• **Task to complete**
Copy out the records below, swapping "floppy disk" for "diskette" and leaving everything else unchanged. Omit the pictures.
--- Begin Source data ---
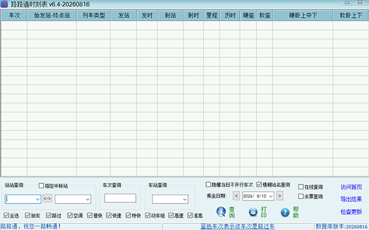This screenshot has height=230, width=369.
Task: Open the 访问首页 link
Action: (x=351, y=187)
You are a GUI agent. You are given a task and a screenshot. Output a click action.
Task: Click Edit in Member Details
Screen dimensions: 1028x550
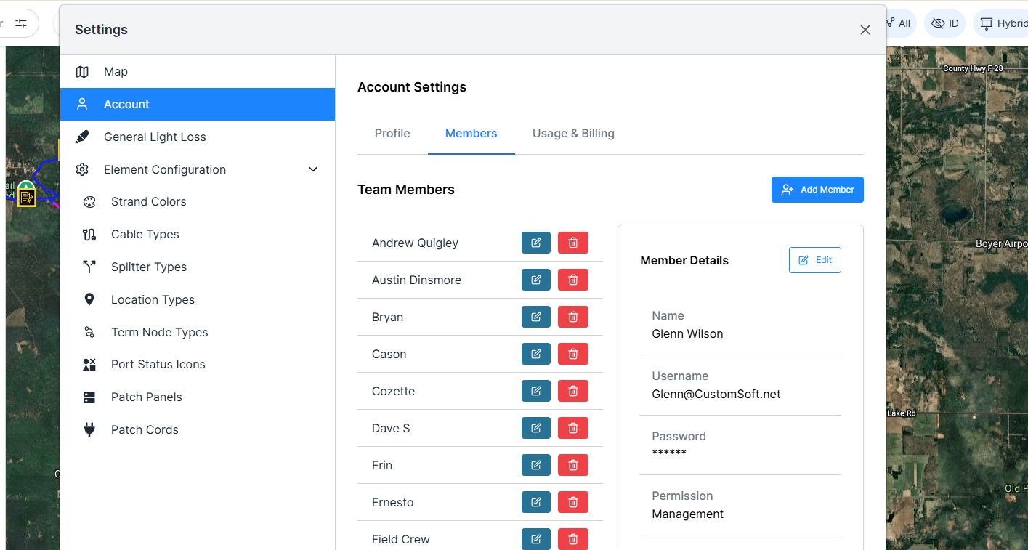click(x=814, y=260)
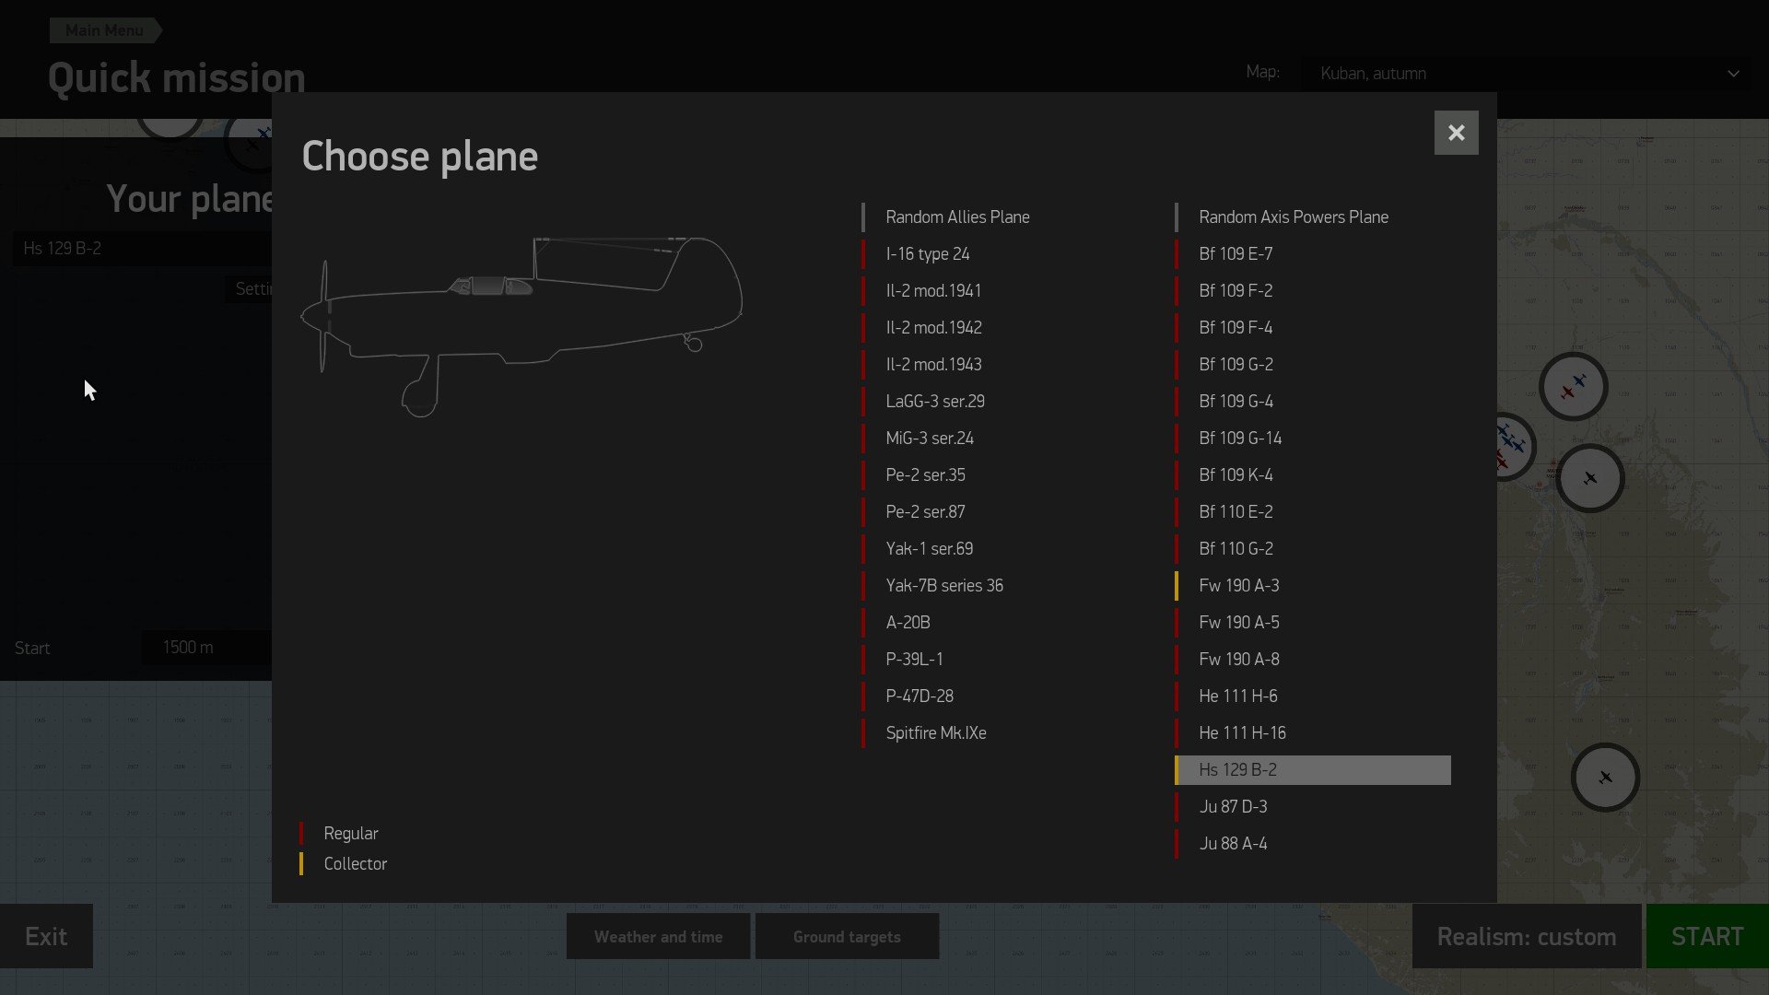
Task: Choose Random Axis Powers Plane
Action: [1293, 217]
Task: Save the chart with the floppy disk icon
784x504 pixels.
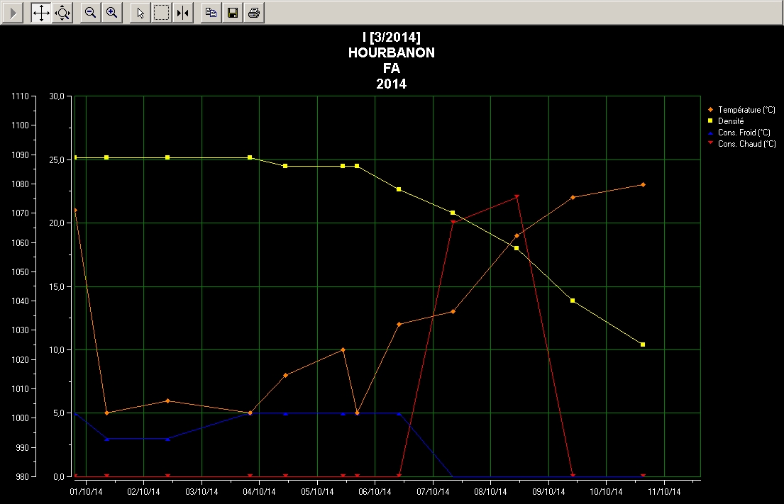Action: [x=232, y=13]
--- End Source data ---
• **Finished task**
This screenshot has height=230, width=369.
Task: Open the 访问首页 link
Action: (x=351, y=187)
You are a GUI agent. You are given a task and a screenshot. Output a click action.
Task: Click Edit in Member Details
Screen dimensions: 1028x550
click(x=814, y=260)
Task: Choose Random Axis Powers Plane
Action: [1293, 217]
Task: Save the chart with the diskette icon
784x504 pixels.
Action: [x=232, y=13]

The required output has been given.